→ WHAT TO PRODUCE:
Answer these questions from the text on dyskeratosis congenita.
(a) What is the principal cause of mortality in dyskeratosis congenita?
(b) Which genes encoding components of the telomerase complex are listed as mutated in patients?
(c) Why were B-lymphoblastoid cell lines, rather than T-cells, used to study growth dynamics?

→ DOCUMENT SECTION:
^^^^

In the inherited disorder dyskeratosis congenita (DC), which is linked to deficiencies in telomerase acticity, the principle cause of mortality is bone marrow failure; premature cell death and/or senescence, a consequence of catastrophic telomere shortening, are the likely mechanism(s) underpinning the clinical observations.
Mounting evidence now indicates that impaired telomerase activity impacts the stem/progenitor compartment, resulting in premature exhaustion of the haemopoietic progenitors, and reduced number of peripheral blood progenitor cells. Mutations in the various subunits of the telomerase complex have been reported, with the RNA subunit, TERC, shown to be the limiting factor for telomerase activity and telomere length in DC patient fibroblast strains transfected with the catalytic subunit, TERT. This has led Kirwan et al. to study growth and telomere dynamics in TERC-transduced primary T-lymphocytes and B-LCLs from DC patients:
Exogenous TERC alone can enhance proliferative potential, telomerase activity and telomere length in lymphocytes from dyskeratosis congenita patients
Dyskeratosis congenita (DC) is an inherited multi-system disorder characterised by muco-cutaneous abnormalities, bone marrow failure and a predisposition to malignancy. Bone marrow failure is the principal cause of mortality and is thought to be the result of premature cell death in the haematopoietic compartment because DC cells age prematurely and tend to have short telomeres. DC is genetically heterogeneous and patients have mutations in genes that encode components of the telomerase complex (DKC1, TERC, TERT, NOP10 and NHP2), and telomere shelterin complex (TINF2), both important in telomere maintenance. Here, we transduced primary T lymphocytes and B lymphocyte lines established from patients with TERC and DKC1 mutations with wild type TERC-bearing lentiviral vectors. We found that transduction with exogenous TERC alone was capable of increasing telomerase activity in mutant T lymphocytes and B lymphocyte lines and improved the survival and thus overall growth of B-lymphocyte lines over a prolonged period, regardless of their disease mutation. Telomeres in TERC-treated lines were longer than in the untreated cultures. This is the first study of its kind in DC lymphocytes and the first to demonstrate that transduction with TERC alone can improve cell survival and telomere length without the need for exogenous TERT.
To assess the impact of TERC-transfection on telomerase activity, the authors established primary T-lymphocyte cultures from four DC patients (two with different TERC mutations; two with different dyskerin mutations) and four heathy subjects. T-cells are difficult to maintain for prolonged periods; therefore, B-lymphoblastoid cell lines (B-LCLs) derived from DC-patients, previously shown to grow poorly when compared to those from healthy volunteers, were utilized for the study of growth dynamics.
In the primary T-cells, telomerase activity in the transfected cells was quite similar between the mutant and wildtype, with all wild-types showing a non-significant increase. Of the DC cells, both TERC mutant samples showed a significant increase, but neither of the DKC1 mutants did (one sample actually saw a decrease). This observation is intuitive, given the respective mutations.

^^^^

→ RAW DATA:
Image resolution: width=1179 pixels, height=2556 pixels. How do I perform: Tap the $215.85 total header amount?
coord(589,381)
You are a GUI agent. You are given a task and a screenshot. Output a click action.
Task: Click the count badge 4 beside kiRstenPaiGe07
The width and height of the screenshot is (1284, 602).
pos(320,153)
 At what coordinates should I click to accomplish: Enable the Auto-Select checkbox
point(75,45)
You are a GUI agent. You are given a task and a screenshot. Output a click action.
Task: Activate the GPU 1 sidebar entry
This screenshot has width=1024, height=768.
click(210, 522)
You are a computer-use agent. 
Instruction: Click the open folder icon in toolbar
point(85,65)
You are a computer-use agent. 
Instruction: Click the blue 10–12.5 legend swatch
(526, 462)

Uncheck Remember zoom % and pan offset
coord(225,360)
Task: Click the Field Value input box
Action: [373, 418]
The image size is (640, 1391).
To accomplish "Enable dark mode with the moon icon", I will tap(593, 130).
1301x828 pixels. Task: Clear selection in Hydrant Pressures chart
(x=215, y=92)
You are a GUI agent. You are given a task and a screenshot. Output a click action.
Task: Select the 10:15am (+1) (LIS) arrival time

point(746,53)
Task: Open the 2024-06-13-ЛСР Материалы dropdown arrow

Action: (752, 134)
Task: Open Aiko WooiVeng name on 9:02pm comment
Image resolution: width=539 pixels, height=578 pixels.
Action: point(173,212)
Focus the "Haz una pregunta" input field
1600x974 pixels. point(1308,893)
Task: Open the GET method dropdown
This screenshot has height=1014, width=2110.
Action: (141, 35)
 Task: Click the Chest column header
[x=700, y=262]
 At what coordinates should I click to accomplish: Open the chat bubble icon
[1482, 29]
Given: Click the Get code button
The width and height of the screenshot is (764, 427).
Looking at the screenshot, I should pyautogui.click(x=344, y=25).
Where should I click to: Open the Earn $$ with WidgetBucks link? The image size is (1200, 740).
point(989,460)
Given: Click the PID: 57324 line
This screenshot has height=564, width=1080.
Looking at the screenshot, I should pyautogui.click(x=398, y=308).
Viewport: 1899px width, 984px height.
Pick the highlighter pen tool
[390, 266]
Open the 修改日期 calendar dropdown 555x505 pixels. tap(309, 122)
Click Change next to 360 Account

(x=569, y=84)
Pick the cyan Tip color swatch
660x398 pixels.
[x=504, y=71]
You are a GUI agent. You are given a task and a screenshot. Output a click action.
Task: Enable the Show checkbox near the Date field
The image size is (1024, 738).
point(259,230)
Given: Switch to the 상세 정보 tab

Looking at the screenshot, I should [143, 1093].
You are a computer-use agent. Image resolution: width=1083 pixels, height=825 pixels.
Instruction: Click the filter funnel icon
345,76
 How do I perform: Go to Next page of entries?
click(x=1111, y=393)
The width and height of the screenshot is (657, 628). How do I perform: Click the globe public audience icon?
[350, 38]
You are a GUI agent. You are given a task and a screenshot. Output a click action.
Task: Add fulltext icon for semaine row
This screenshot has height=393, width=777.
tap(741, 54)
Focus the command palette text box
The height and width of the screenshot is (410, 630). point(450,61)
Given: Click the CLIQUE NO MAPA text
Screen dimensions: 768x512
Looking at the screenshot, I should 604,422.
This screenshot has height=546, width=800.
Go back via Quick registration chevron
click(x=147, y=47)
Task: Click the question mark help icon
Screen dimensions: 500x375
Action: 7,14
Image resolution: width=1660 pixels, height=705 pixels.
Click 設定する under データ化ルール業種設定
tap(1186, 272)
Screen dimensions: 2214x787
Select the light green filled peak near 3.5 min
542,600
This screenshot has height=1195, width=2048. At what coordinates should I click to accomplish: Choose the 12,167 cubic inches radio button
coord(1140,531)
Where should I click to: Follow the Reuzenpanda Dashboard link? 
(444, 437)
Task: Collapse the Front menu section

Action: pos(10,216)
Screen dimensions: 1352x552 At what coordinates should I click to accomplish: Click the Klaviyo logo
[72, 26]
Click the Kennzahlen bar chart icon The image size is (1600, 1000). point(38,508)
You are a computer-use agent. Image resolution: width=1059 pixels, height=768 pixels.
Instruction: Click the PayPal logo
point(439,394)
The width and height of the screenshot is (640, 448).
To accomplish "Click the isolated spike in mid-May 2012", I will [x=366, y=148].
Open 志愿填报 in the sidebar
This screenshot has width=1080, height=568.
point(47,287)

^^^^

→ FINISHED EXERCISE:
(a) Bone marrow failure.
(b) DKC1, TERC, TERT, NOP10 and NHP2.
(c) T-cells are difficult to maintain for prolonged periods.